Traditional Double Ended

This is basically the same because the traditional single ended tub but in plan it’s rounded at both ends and the plug hole and overflow in the middle of one of many long sides of the bath. If it has a tap platform then that is also within the center along the lengthy side of the bath. Like the single ended tub it’s the same height throughout the highest of the bathtub and it sits on 4 feet of 1 fashion or another..

Slipper Baths

A slipper bathtub is a traditional single ended tub but with a the head end of the bathtub higher than the foot end. The head finish of the bathtub rises up, often with some model, to make the (heeled) ‘slipper’ form after which the bathtub is named. Traditional slipper baths sit on four ft, often with slipper baths the front feet and back ft are slightly different shapes and should not interchangeable. Brief slipper baths, 1500mm. are common in en-suites. Large slipper baths are suitable for a very luxurious and indulgent setting.

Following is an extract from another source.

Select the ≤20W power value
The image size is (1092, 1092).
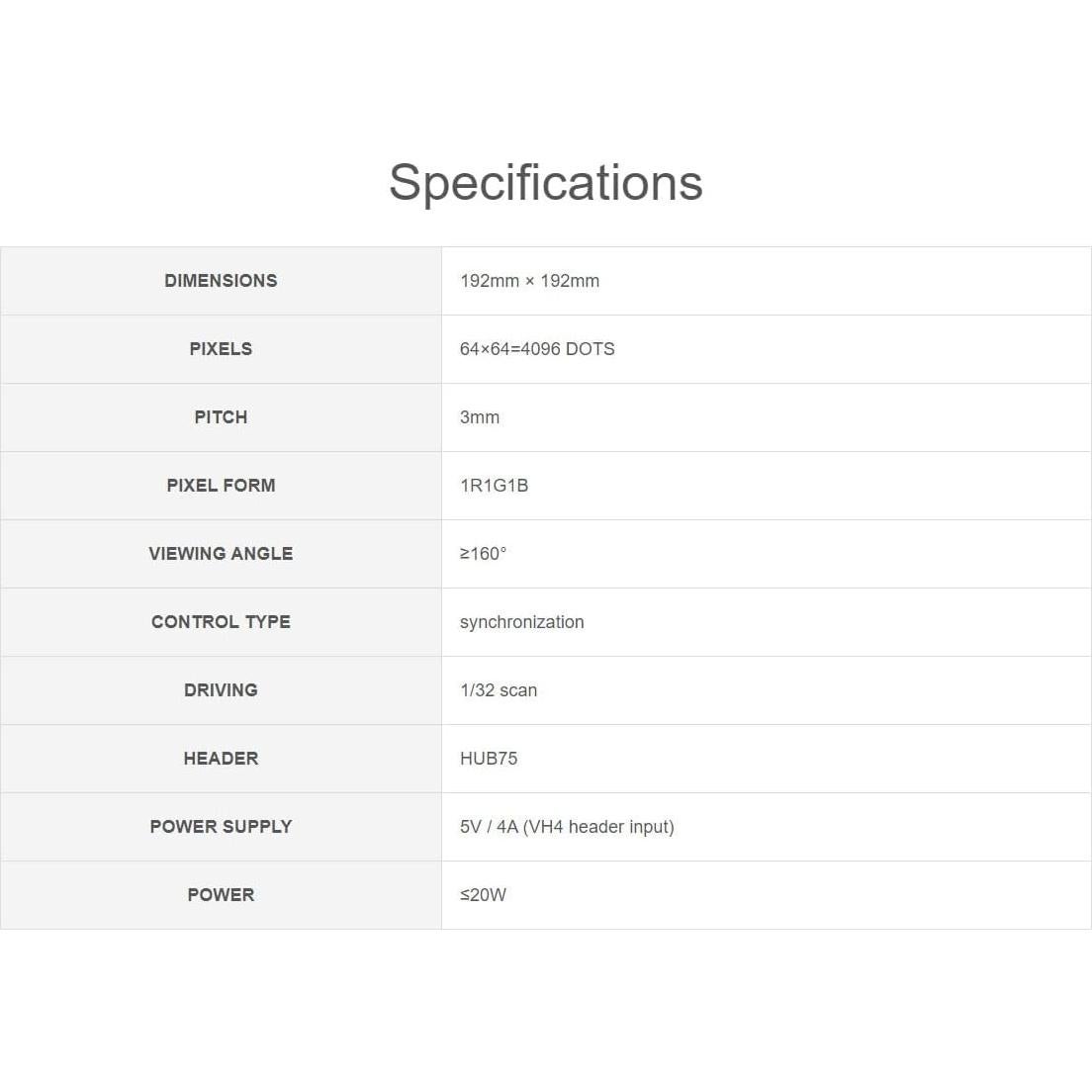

Slipper baths are sometimes however not at all times fairly vast and deep.

Bateau Baths

A bateau bath is a double ended version of the slipper bathtub, whereas the slipper bath goes up at just one end the bateau is symmetrical and rises up at each ends. Just like the slipper bath its typically on 4 toes, in contrast to the slipper bathtub there should not often be completely different ft required for the entrance and back. Bateau baths are found both with and with out tap ledges for mounting taps.

Boat Baths

A ship bathtub is a bateau bathtub without ft, instead it usually has a skirt that goes all the way down to a plinth which takes the load of the bathtub (or a metal frame underneath might sometimes take the load). Like bateau baths, boat baths are available with and with out faucet holes.

Keyhole Shower Baths

These keyhole formed baths, the place the spherical finish of the tub was for a shower are very rare and there might be no non-bespoke producers of them left, though up till lately they could possibly be bought as a non-bespoke product.